To do this he used a platform provided by an organisation not usually prominent in Timorese politics, the Association of Black Brigade Combatants (ACBN).4 These demonstrations were preceded by steps by the Timor Leste parliament and government to establish the formal political infrastructure needed to mobilise the governmental resources needed to conduct a challenge to the Australian government on the issue of the maritime boundary between Australia and Timor Leste. These developments not only have implications for Australia-Timor Leste relations but also for the dynamics of domestic Timorese politics.

THE ISSUE AND ITS HISTORY

In 2013 and 2014, articles appeared in the Australian press alleging that Australian intelligence agents had bugged the meeting room beside the Prime Minister’s office in 2004, just as Dili was beginning negotiations with Canberra on the oil and gas resources in the Timor Sea.5 This then became public in Timor Leste. There had been preceding controversy over the existing treaties, in particular the Treaty on Certain Maritime Arrangements in the Timor Sea (CMATS), in the Timorese media.6 This revelation exacerbated and sharpened the controversy.
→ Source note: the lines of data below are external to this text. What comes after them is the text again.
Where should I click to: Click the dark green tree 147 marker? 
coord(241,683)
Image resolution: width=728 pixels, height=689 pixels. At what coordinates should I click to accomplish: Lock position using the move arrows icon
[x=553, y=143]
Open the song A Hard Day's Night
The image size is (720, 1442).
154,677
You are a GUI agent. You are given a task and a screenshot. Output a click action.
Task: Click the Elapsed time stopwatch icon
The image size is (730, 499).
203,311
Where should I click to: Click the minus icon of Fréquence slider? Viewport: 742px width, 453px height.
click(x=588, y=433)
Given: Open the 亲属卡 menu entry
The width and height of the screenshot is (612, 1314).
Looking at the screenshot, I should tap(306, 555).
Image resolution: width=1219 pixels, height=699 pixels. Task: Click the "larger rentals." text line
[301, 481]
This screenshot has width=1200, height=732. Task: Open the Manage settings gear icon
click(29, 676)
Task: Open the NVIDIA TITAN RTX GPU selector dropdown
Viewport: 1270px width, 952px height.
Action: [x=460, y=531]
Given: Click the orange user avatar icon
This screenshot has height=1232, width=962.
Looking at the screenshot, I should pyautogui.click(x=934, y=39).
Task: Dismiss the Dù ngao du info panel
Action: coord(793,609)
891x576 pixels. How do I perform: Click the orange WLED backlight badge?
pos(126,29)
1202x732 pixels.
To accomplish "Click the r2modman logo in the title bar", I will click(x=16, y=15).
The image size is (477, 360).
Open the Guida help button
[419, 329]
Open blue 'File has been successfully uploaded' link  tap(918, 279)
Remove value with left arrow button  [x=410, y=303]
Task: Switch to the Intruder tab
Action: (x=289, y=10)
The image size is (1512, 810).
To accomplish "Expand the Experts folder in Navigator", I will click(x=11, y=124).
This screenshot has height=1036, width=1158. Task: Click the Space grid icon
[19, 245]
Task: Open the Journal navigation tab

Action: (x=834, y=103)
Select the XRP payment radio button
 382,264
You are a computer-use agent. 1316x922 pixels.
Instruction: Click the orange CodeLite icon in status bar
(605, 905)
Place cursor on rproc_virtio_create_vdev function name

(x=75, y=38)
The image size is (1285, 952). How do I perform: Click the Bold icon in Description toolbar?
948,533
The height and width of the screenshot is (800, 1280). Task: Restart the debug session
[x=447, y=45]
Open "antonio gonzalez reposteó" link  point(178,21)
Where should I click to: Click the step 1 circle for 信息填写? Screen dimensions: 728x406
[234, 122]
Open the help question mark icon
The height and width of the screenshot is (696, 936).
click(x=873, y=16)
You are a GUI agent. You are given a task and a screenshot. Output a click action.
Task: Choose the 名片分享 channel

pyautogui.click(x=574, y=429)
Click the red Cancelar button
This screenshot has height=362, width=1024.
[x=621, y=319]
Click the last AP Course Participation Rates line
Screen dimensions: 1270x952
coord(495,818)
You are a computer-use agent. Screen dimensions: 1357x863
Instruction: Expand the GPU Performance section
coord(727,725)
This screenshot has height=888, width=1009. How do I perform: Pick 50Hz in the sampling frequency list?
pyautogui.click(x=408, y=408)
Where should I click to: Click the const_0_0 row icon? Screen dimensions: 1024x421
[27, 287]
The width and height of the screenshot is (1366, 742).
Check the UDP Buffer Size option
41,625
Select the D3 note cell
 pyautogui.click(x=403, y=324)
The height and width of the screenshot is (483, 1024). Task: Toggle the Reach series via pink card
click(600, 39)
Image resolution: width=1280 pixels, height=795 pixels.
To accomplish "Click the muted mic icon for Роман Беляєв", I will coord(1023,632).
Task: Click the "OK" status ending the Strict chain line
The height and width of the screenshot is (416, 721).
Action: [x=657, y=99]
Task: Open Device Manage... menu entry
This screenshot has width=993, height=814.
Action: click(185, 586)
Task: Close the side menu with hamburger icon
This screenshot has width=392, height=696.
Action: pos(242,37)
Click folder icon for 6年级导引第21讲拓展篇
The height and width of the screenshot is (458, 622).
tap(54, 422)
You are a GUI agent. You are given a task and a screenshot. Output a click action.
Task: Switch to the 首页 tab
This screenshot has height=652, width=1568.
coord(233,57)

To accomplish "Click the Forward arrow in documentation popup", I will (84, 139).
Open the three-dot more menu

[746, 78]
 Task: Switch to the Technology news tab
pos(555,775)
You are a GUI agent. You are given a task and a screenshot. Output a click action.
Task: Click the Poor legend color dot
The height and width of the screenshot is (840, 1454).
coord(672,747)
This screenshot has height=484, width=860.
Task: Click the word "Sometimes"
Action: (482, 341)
The negotiations during 2004 and 2005 produced the Treaty on Certain Maritime Arrangements in the Timor Sea (CMATS). This treaty provides for the equal distribution of revenue derived from the Greater Sunrise oil and gas field between Australia and East Timor. The field is located in the Timor Gap in an area on the Timor Leste side of where a median line boundary would be located. Dili had already won an agreement to 90% of revenues from the other resources in the area. During the period of the Suharto government in Indonesia, Jakarta and Canberra signed an agreement where Suharto ceded access to these resources to Australia and agreed to a 50-50 sharing of all revenues, not just the Greater Sunrise field – yet unexploited. In previous arrangements, East Timor would only have received about 18% of the revenue from the field. CMATS also puts on hold the right by both countries to claim sovereign rights, discuss maritime boundaries or engage in any legal process in relation to maritime boundaries or territorial jurisdiction for 50 years which is the duration the treaty is in effect.7 CMATS came into force in February, 2007.8

Even during the 2004-2007 period, and afterwards, domestic critics argued that CMATS forfeited Timorese sovereignty over that part of the Timor Sea that was on its side of a median line boundary. In fact, all of the area in which oil and gas deposits are known to exist are on the Timorese side of any median line border. The public accusation that Canberra used its aid programme for its spies to bug Timorese government offices indicated that the negotiations were not undertaken in good faith by Canberra.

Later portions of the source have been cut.